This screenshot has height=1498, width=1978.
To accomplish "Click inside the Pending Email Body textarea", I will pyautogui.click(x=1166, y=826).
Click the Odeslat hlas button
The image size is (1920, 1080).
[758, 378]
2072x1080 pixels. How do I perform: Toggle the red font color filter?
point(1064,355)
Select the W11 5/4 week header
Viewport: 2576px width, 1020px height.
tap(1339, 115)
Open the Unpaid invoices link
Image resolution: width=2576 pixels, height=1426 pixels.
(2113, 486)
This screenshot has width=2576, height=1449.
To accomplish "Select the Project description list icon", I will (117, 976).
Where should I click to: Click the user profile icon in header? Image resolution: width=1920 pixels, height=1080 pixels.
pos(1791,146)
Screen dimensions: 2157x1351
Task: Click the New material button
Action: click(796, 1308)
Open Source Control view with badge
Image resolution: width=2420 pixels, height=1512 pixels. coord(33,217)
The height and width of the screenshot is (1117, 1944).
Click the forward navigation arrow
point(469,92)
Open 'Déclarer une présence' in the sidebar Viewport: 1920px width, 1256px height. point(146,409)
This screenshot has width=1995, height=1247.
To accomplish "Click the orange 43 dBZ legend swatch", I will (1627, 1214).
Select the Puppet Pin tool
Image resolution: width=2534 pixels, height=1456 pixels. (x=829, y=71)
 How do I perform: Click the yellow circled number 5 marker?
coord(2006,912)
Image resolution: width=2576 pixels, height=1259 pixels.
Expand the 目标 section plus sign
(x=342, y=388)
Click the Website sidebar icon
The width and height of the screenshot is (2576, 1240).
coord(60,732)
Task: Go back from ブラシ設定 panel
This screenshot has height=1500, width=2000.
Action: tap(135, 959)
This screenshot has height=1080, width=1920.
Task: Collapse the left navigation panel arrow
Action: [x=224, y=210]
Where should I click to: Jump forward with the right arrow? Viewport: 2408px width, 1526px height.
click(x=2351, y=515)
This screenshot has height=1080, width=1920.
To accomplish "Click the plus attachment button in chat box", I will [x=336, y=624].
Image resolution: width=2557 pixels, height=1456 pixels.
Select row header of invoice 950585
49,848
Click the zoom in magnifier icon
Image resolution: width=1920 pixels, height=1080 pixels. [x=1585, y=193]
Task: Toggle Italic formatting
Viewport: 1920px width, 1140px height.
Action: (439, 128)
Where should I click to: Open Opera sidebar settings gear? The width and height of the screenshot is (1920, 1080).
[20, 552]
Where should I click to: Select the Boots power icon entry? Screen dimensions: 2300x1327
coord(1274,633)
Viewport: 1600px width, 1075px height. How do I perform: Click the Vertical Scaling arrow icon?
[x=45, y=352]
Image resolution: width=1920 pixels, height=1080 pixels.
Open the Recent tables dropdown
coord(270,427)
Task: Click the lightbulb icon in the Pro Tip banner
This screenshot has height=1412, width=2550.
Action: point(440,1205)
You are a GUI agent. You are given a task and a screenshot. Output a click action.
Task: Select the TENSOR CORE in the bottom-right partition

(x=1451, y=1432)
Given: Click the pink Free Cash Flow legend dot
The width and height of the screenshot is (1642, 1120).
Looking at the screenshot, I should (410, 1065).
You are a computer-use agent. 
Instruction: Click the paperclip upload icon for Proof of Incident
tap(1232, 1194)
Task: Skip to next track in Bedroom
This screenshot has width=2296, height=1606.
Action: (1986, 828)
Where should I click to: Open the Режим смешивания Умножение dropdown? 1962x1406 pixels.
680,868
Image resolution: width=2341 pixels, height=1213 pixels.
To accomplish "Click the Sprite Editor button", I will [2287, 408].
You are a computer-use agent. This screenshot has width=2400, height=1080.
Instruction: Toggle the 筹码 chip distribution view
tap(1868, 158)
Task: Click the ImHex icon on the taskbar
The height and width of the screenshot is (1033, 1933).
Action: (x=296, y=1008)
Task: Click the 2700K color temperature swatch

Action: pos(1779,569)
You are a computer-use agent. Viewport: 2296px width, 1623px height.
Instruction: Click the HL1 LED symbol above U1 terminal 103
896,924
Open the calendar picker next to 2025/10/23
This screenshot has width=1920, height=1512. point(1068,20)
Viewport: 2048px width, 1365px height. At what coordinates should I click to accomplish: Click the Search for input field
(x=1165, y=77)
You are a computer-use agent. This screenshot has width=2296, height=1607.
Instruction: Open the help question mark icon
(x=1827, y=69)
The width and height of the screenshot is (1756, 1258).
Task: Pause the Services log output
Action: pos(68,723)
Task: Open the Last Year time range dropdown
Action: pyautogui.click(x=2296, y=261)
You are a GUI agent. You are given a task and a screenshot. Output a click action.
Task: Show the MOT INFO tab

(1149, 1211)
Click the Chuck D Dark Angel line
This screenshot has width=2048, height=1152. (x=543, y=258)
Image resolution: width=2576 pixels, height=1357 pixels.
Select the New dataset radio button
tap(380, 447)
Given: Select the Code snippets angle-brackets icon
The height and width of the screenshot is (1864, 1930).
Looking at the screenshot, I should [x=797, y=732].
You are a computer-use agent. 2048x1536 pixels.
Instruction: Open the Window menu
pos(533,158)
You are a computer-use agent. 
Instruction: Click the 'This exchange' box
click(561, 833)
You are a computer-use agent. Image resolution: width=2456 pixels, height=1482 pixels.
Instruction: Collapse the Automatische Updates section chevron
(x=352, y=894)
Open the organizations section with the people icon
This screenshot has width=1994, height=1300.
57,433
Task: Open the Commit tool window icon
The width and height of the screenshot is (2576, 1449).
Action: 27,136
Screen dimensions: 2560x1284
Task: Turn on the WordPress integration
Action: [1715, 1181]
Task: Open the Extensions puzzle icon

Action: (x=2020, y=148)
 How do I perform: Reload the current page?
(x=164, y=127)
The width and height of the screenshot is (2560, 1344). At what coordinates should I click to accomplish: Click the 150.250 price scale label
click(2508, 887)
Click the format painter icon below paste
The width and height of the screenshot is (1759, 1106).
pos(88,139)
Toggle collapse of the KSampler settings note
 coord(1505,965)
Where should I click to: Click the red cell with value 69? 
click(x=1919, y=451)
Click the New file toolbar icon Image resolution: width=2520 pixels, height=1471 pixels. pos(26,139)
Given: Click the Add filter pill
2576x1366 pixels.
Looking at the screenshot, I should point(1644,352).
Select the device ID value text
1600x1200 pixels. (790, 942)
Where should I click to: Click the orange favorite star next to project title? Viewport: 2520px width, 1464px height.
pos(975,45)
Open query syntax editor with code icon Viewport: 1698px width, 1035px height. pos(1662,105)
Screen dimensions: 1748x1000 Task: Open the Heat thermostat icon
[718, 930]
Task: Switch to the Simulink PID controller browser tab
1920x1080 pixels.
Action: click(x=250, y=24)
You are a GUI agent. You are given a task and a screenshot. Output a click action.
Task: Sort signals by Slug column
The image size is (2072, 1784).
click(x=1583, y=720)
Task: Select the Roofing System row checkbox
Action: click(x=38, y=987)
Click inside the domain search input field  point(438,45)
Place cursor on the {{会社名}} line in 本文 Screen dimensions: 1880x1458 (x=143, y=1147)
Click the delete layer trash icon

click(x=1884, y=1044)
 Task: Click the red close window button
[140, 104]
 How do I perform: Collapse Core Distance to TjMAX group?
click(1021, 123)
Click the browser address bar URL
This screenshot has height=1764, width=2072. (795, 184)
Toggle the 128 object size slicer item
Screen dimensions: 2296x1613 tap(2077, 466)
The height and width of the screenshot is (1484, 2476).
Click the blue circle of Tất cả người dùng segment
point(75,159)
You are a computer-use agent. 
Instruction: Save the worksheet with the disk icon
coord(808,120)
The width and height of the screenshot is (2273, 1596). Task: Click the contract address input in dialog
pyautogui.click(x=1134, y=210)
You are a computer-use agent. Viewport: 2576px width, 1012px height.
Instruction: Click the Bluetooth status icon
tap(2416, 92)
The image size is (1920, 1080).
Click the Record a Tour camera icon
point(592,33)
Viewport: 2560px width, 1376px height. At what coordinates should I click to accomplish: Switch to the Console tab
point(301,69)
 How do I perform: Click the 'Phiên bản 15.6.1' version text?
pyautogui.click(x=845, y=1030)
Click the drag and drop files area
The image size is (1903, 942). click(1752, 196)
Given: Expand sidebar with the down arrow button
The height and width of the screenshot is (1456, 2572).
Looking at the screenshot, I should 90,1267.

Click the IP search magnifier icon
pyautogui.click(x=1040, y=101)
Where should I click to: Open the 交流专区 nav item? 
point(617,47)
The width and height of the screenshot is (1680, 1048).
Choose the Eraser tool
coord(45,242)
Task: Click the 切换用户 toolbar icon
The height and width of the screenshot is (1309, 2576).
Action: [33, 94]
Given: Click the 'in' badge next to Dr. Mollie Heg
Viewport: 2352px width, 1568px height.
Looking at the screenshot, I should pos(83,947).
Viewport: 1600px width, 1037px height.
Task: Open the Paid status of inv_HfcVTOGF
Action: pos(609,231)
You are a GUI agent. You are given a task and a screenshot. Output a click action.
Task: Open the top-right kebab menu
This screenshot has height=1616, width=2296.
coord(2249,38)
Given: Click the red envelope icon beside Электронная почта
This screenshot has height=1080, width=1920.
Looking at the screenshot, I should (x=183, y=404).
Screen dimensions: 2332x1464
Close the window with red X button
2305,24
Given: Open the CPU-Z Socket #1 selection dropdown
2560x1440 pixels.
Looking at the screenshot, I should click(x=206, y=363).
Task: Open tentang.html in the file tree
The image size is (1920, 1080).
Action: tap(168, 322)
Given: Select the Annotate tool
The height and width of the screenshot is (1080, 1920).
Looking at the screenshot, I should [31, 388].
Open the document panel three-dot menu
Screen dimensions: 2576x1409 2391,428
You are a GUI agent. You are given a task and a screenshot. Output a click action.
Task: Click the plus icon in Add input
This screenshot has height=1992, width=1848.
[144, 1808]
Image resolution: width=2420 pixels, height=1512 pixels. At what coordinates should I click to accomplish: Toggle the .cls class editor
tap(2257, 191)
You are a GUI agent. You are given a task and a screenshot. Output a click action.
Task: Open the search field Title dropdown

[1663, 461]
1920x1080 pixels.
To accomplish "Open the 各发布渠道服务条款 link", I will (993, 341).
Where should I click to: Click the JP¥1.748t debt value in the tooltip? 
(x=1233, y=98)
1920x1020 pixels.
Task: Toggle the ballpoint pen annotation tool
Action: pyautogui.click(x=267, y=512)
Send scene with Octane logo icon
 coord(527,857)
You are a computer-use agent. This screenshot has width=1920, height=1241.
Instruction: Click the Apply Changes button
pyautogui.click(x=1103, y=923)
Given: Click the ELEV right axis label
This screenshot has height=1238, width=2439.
-- -- --
An exact, complete copy of the lines above from the one with "The height and width of the screenshot is (1309, 2576)." through the one with "Given: Click the 'in'" is the whole answer.

The height and width of the screenshot is (1309, 2576).
Action: [33, 94]
Given: Click the 'in' badge next to Dr. Mollie Heg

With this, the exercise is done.